Fever Pitch: A Re-Read

Fever Pitch: A Re-Read

In the summer of 2001, I spent a few weeks in a French campsite during my last family holiday with my parents reading Joseph Heller’s Catch 22. As part of the Scottish Higher English curriculum we had to complete a Review of Personal Reading (RPR) project on a book of our choice. As the summer holidays approached and I had yet to decide on my choice, I picked up Catch-22, saw World War 2 and humour and determined it would be worth a punt. And so, in between games of golf and reading yesterday’s newspapers, I worked my way through Yossarian’s adventures and found out the real meaning of Catch-22.

Just as I was about to begin work on my RPR my mother brought me a copy of Fever Pitch she’d picked up in a Charity Shop. ‘I’ve seen the film, I protested, so I know what it’s about,’ fully intending not to read. Of all the things I gained from the book, the lesson to never assume a film and a book are one and the same, may have been the most important. Over the summer months, the Kindle version kept popping up in my recommendations and I eventually gave in, spent the $4.99 and took a journey to the youth of Nick Hornby and myself.

Fever Pitch is about the consumption of football. It had consumed Hornby’s life and it consumed mine and I consumed the book voraciously. Even though I had started my RPR on Catch-22, I asked to change. Luckily, my cool English teacher, who knew I was football daft, allowed me to make the change. ‘I think you’ll enjoy that book more’ was his astute prediction.

Fever Pitch was written in 1992 and is Hornby’s autobiography of his Arsenal obsession. It was his breakout work, opening the door for his later success in novels and screenwriting such as High Fidelity, About a Boy and Brooklyn.

It begins (the book and Hornby’s Arsenal obsession) in 1968 with a young Hornby attending an end of season encounter between Arsenal and Stoke. With his parents divorced and his father searching for weekend activities in his time with his children, Hornby’s father takes him to Highbury and he falls ‘in love with football as I was later to fall in love with women: suddenly, inexplicably, uncritically, giving no thought to the pain or disruption it would bring with it.’

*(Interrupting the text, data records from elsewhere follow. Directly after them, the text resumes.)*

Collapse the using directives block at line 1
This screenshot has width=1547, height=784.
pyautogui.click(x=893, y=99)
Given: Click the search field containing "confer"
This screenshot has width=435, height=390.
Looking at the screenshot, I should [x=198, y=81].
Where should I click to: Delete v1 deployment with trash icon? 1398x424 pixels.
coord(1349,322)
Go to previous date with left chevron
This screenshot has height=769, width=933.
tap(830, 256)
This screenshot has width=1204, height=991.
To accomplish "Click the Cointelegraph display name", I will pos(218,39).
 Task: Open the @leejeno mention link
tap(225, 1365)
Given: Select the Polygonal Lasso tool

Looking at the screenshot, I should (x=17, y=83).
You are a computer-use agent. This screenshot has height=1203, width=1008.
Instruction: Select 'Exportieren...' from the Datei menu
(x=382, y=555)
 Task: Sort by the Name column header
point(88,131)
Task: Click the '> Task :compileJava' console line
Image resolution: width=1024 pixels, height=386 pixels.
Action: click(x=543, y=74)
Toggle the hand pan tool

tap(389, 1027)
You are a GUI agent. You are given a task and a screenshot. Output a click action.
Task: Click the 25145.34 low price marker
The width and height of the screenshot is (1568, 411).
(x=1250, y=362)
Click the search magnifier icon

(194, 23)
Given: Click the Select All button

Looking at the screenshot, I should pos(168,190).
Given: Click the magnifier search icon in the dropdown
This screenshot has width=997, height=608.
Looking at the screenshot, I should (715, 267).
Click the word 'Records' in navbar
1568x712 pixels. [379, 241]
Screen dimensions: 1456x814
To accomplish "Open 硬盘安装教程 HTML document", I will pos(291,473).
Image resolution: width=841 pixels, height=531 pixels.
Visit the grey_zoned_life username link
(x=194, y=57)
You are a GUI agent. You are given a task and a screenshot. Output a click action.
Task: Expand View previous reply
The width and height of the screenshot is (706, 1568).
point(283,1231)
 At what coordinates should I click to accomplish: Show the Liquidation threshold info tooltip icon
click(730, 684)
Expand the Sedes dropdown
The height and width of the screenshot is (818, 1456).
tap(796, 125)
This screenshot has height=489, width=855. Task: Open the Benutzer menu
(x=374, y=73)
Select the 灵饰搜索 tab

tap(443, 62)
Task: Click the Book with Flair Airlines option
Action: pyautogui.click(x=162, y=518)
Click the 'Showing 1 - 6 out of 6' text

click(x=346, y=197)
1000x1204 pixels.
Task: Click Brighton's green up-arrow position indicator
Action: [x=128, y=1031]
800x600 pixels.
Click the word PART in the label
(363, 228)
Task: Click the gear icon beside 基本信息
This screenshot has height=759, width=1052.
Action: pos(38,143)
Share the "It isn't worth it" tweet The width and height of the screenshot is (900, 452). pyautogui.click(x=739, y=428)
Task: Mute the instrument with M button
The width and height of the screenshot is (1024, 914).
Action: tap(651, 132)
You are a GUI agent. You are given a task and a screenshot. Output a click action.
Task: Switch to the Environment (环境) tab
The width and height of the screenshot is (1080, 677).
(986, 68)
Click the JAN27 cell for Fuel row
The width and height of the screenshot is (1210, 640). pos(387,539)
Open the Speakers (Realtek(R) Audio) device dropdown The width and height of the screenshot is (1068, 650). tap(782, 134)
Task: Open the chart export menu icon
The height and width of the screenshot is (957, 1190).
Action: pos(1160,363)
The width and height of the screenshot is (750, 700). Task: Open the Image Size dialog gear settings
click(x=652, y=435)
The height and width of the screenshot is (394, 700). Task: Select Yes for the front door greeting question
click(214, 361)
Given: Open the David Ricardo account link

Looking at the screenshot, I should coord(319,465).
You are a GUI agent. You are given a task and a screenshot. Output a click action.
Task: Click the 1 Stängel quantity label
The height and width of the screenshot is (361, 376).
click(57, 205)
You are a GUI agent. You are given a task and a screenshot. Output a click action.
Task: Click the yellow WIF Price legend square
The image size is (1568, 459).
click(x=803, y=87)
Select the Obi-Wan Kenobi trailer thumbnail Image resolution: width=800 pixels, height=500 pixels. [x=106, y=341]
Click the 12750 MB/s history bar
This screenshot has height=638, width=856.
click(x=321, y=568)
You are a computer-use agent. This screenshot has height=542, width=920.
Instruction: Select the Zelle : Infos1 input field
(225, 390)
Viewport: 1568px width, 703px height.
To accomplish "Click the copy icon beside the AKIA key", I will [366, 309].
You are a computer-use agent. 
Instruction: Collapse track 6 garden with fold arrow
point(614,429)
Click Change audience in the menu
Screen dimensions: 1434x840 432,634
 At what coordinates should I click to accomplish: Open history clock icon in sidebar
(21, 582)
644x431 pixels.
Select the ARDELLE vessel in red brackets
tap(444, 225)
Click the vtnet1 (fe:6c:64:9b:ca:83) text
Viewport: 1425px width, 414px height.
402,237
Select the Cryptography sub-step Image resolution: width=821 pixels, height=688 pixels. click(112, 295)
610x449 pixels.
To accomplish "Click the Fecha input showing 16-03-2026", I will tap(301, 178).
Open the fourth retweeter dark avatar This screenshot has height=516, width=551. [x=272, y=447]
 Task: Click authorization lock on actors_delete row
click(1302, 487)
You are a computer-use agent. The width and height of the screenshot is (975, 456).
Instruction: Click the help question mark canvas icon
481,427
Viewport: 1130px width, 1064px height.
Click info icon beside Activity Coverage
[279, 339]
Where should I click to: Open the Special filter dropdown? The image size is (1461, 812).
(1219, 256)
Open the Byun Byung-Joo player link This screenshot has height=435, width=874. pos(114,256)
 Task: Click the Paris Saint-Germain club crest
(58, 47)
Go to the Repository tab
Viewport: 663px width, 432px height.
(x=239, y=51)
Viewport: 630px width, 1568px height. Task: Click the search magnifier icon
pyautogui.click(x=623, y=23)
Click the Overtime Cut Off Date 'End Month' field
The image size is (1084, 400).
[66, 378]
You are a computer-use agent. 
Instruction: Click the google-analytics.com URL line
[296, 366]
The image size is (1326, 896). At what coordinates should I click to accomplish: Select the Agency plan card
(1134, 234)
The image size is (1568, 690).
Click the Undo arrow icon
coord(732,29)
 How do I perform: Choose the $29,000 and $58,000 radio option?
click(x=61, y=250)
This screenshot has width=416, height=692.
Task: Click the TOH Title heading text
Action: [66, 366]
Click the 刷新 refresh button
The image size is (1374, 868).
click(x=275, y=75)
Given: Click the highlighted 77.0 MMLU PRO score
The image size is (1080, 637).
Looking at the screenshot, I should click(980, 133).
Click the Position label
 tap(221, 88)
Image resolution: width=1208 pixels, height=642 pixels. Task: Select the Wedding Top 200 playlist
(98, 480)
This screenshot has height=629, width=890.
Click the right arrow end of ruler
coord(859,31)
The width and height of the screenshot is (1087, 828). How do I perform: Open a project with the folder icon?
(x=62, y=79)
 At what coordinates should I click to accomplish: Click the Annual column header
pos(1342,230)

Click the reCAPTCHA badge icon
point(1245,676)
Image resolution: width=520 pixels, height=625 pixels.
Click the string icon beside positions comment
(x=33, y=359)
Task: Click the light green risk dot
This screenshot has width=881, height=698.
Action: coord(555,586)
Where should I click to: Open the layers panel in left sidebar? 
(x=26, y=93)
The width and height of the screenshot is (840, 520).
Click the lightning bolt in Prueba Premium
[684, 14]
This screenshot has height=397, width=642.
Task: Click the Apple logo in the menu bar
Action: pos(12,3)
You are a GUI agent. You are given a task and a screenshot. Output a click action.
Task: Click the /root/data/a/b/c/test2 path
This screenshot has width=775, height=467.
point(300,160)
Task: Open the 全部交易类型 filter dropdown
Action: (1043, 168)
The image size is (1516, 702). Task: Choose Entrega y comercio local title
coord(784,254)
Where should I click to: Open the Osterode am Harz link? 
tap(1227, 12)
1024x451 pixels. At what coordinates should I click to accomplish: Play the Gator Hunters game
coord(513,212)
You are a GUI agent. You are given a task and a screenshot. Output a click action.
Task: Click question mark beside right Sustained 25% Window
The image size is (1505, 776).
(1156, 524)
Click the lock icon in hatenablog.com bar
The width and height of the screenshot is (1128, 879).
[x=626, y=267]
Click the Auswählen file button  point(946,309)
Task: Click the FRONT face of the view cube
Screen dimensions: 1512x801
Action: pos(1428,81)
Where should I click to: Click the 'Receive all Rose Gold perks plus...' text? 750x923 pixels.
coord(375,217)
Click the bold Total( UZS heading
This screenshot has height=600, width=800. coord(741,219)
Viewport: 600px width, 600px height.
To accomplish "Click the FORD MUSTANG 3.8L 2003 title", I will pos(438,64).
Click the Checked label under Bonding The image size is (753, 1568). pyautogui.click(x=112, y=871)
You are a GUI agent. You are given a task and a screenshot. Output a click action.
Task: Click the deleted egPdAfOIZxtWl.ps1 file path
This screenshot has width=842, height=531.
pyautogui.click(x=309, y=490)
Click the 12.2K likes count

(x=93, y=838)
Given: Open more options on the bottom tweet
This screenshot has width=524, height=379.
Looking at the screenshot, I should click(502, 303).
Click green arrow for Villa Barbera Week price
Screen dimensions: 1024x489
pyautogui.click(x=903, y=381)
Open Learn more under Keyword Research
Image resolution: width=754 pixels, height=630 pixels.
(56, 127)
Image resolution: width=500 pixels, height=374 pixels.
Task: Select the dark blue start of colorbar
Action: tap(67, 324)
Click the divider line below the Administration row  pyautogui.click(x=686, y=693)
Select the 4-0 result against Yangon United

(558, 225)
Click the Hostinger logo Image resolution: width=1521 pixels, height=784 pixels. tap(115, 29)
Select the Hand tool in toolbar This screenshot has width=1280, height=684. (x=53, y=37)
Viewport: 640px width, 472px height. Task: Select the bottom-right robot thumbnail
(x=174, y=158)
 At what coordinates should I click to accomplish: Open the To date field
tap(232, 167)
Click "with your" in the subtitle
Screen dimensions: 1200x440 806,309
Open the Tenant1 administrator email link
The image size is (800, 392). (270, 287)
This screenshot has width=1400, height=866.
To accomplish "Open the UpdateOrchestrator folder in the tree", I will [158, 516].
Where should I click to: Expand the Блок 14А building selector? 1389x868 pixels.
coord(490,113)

It is the pain and disruption that the bulk of the 250 pages cover. The book is chronological with chapters on select games serving as milestones for a particular aspect of the fan experience. The structure allows him to go off on tangents without losing the reader, it flows well and is easy to consume. I read it in a couple of nights the first time but it was a week this time around. Like an ageing striker I am getting slower with time.

My favourite parts of the book were and are, the observations. I loved Hornby’s thoughts on the perfect score (3-2 win after being 2-0 down at half-time), on how good you have to be to be the worst player on the Arsenal team (Gus Caesar the player in question) and when a crowd is noisiest (behind but playing well). I knew other supporters were at least as passionate about the game as I was but Hornby articulated that and explored it in a depth that I had not experienced until that point. Touching on the small details that combine to create the fan experience.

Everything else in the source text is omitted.